Le report au 1er janvier 2019 n’y changera rien, le prélèvement à la source reste une mesure de complexification qui générera injustices et incompréhensions. Cette réforme repose sur plusieurs mensonges que la CGT dénonce depuis le départ.

 

 

 

1 – La contemporanéité


« Avant de percevoir un revenu, une somme correspondante à l’impôt dû sur ce revenu est prélevée. »

Le taux appliqué aux revenus est déterminé par l’imposition précédente calculée à partir des revenus de l’avant-dernière année. Ainsi, en janvier 2019 s’appliquera le taux calculé à partir de la déclaration des revenus déposée au printemps 2018, c’est-à-dire sur les revenus 2017 !

2 – La simplification

« Il n’y aura plus de déclaration d’impôt sur le revenu à déposer. »
Une déclaration de revenu annuelle devra toujours être déposée, ce qui suscitera incompréhension et colère des contribuables au printemps 2019. La phase de test de l’été 2017 relève du reste le niveau élevé d’incompréhension des contribuables sur cette question.

3 – La souplesse


« C’est un système bien adapté aux changements de situations. »

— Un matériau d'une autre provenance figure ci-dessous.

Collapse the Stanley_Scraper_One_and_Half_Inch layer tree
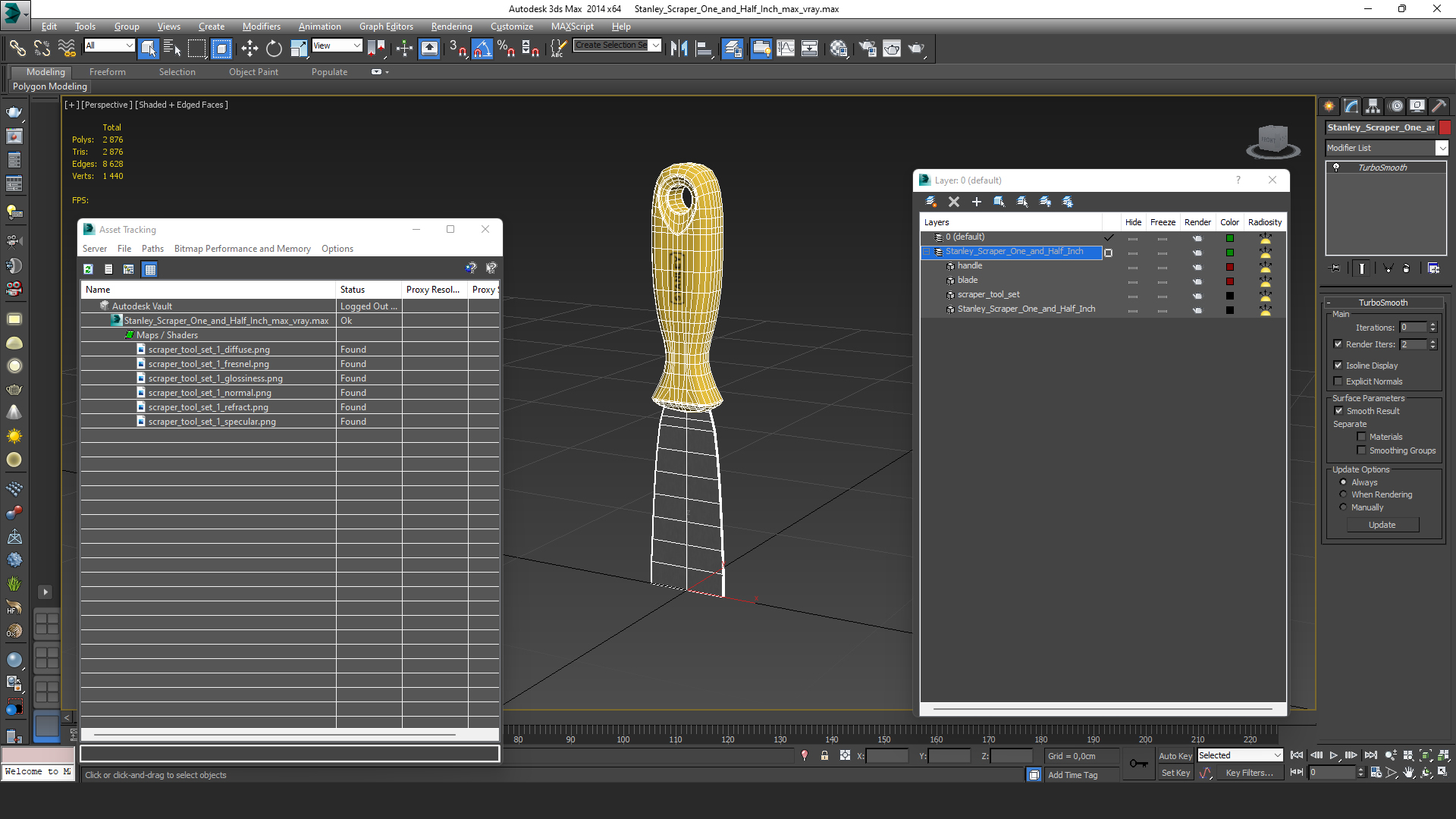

Le taux de prélèvement ne s’adaptera pas automatiquement en cas de baisse ou de hausse de revenu. C’est sur la confusion entre le taux d’imposition et la base sur laquelle s’applique ce taux que joue le gouvernement pour enfumer les contribuables. La phase de test de l’été dernier a même confirmé ce que nous dénonçons depuis la présentation du projet  : une sur-taxation des contrats courts ; en effet, avec ce système le salarié paye d’abord, même si au final il n’est pas imposable, et il doit ensuite attendre des mois, voire plus d’un an pour être remboursé.

4 – La modernité

« C’est un système qui correspond aux technologies du 21e siècle. »
Ce système a été inventé il y a plus d’un siècle. La majorité des pays qui l’ont adopté l’ont fait avant l’invention de l’ordinateur et des systèmes d’informations. Plus de la moitié des contribuables sont mensualisés, ce système pourrait servir de base à une réforme du paiement de l’impôt.

5 – Un simple mode de paiement


« C’est une simple réforme du mode de paiement sans impact sur notre système fiscal. »

Même s’il ne s’agit « que » d’une réforme du paiement de l’impôt sur le revenu, elle porte en elle le danger de voir la législation fiscale s’adapter à elle. Or, le mode de paiement doit être au service de la loi fiscale et pas le contraire. Le risque : un impôt sur le revenu plus injuste, qui ne prend pas en compte la situation personnelle au profit une nouvelle fois des plus riches.